• DIRECTION: Please rewrite the lines below, changing "computer-use agent" to "desktop agent" everywhere it occurs and leaving everything else as it is.

• PROVIDED RECORDS:
______
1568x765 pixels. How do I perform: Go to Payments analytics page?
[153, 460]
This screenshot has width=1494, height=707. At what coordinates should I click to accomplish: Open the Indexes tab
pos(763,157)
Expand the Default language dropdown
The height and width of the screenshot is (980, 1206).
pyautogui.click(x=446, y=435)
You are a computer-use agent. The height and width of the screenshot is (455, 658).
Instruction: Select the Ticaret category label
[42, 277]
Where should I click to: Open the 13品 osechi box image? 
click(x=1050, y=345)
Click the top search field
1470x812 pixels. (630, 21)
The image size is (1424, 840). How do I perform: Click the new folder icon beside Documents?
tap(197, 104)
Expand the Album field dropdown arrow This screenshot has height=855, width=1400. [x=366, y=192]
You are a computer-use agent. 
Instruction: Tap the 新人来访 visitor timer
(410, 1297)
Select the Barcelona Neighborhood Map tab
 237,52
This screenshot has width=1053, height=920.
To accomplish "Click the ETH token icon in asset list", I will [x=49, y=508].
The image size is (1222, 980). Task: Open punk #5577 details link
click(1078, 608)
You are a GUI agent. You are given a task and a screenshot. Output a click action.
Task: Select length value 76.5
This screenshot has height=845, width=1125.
______
• TASK RESPONSE:
1568x765 pixels. How do I perform: Go to Payments analytics page?
[153, 460]
This screenshot has width=1494, height=707. At what coordinates should I click to accomplish: Open the Indexes tab
pos(763,157)
Expand the Default language dropdown
The height and width of the screenshot is (980, 1206).
pyautogui.click(x=446, y=435)
You are a desktop agent. The height and width of the screenshot is (455, 658).
Instruction: Select the Ticaret category label
[42, 277]
Where should I click to: Open the 13品 osechi box image? 
click(x=1050, y=345)
Click the top search field
1470x812 pixels. (630, 21)
The image size is (1424, 840). How do I perform: Click the new folder icon beside Documents?
tap(197, 104)
Expand the Album field dropdown arrow This screenshot has height=855, width=1400. [x=366, y=192]
You are a desktop agent. 
Instruction: Tap the 新人来访 visitor timer
(410, 1297)
Select the Barcelona Neighborhood Map tab
 237,52
This screenshot has width=1053, height=920.
To accomplish "Click the ETH token icon in asset list", I will [x=49, y=508].
The image size is (1222, 980). Task: Open punk #5577 details link
click(1078, 608)
You are a GUI agent. You are given a task and a screenshot. Output a click action.
Task: Select length value 76.5
This screenshot has height=845, width=1125.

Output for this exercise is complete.